We also use Mermaid and the ability to introspect any expressions or inputs to wire up an ontology/lineage flow chart for every variable. image

But Quatro is definitely better if you're not in the Maven/JVM ecosystem already!

jdimeo commented 1 year ago

GitLab CI/CD runs all variable tests and regenerates every survey (in XLSForm or in MS Word "Survey guide" form for field use) on every commit. Here's an example of a survey's documentation page: (importantly, all variants have been applied and "includes" resolved so it's documenting the survey in its "final form")

image

jhelvy commented 1 year ago

Yeah this looks like a good solution for a specific context where lots of iterations of similar surveys are needed. I'm unfamiliar with Maven and this framework. At the core, I want the following features:

Shiny, Quarto, etc. follows these features.

jhelvy commented 1 year ago

I am now leaning more towards a hybrid version of my second option. The example .Rmd file here shows one possible approach. In this layout, the user defines the entire survey in a single .Rmd file.

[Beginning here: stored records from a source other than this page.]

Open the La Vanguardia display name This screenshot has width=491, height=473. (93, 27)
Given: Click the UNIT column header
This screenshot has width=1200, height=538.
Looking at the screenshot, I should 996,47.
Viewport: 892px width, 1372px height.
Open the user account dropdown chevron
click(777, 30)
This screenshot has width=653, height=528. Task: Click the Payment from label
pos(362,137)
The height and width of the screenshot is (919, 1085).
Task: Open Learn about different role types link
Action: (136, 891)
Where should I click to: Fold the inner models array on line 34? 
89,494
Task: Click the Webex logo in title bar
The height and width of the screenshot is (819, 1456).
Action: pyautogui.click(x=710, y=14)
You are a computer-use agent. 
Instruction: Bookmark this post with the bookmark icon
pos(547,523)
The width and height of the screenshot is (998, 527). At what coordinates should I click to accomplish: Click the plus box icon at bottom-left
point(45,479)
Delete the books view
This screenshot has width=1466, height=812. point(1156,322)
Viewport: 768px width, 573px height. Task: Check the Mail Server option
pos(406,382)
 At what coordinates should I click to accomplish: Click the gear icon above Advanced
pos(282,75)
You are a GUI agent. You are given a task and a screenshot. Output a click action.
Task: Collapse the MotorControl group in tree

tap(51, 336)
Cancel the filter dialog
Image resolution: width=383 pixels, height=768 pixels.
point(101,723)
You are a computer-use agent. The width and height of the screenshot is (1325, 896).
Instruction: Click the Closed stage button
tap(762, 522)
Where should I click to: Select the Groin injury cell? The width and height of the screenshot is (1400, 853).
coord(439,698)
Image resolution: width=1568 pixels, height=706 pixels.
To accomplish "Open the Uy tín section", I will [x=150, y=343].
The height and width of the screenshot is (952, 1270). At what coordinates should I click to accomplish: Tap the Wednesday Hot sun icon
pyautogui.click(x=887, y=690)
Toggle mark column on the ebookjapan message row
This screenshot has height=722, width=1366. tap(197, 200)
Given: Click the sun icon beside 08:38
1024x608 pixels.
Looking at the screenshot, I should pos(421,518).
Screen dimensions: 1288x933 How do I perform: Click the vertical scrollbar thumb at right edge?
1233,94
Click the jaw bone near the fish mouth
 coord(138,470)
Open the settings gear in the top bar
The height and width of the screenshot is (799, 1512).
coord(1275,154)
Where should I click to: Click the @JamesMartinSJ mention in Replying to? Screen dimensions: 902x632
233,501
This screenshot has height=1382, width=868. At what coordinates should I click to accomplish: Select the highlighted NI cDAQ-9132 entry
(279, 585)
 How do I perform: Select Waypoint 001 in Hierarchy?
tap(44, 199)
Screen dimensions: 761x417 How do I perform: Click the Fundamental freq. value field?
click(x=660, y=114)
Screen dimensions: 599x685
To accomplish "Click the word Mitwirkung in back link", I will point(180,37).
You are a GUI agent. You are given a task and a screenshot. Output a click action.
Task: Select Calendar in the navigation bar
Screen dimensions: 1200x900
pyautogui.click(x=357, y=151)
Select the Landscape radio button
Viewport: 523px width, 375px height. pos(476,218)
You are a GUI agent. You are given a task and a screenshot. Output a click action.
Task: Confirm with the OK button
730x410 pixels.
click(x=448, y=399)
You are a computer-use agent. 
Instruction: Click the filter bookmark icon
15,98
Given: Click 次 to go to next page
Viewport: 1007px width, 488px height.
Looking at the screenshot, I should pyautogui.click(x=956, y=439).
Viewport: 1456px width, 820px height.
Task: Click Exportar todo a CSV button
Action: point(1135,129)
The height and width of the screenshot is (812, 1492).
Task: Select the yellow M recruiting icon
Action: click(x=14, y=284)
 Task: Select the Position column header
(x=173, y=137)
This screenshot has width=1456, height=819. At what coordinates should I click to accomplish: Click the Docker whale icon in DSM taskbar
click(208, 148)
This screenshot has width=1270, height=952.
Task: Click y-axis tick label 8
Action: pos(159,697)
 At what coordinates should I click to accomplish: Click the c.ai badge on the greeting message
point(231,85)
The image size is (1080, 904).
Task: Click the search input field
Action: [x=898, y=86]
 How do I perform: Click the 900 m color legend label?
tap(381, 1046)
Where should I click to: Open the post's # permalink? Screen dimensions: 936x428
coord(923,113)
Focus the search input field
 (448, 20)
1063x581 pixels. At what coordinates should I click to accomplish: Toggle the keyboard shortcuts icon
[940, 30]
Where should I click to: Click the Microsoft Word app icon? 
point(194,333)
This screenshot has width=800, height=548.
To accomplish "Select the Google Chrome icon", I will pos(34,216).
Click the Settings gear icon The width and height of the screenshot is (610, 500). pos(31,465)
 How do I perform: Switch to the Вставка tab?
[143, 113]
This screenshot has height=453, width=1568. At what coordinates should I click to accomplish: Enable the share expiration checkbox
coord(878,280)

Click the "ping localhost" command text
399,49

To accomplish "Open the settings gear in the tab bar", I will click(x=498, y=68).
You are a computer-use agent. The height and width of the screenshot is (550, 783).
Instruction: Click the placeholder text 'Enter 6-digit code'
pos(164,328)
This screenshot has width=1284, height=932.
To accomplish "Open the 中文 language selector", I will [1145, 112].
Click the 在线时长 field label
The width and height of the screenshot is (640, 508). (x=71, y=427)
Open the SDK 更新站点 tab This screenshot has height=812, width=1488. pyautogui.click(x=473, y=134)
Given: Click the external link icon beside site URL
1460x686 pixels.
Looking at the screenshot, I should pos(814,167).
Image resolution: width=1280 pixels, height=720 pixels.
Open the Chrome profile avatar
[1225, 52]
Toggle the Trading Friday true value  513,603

This helps with readability and makes the overall survey writing process much more literative.

I think it would be nice if the questions could be defined in a couple of different ways. In that example, I still allow users to define questions in a separate questions.yml file, and users can insert a question using a short code, e.g. {{ question age }}. But I would also like the ability to define questions in-line with the text too. This may be desirable if some of the question text depends on other responses, e.g. "Since you chose ___ on the last question, which of the following...". Then the user could use R code to paste together responses from prior inputs into other questions, etc. I still don't know how to do this part, but the idea is there. Use questions.yml for simple, static questions, and use code chunks or some other approach to define more complex questions where running R code is important to how the question renders on the page.

If this whole thing gets built in shiny, then there should be a way to make these values reactive, meaning we can change the value of what is shown based on a previously-chosen response. I'm thinking this might be the right way to go in terms of the overall user interface to designing the survey.

jhelvy commented 11 months ago

Just dropping in here the questions python package: https://github.com/cguardia/questions

Looks super close to what I had in mind. The fact that it's in python is also promising as this could probably be used to render code around the forms.

jhelvy commented 3 weeks ago

We've moved pretty hard in the direction of using shiny with quarto, and it's looking promising, so I'm going to close this issue.

jdimeo commented 3 weeks ago

Unfortunately no progress from our legal department yet on open sourcing the above framework. Hopefully soon! Sounds like a different but equally great direction you're taking.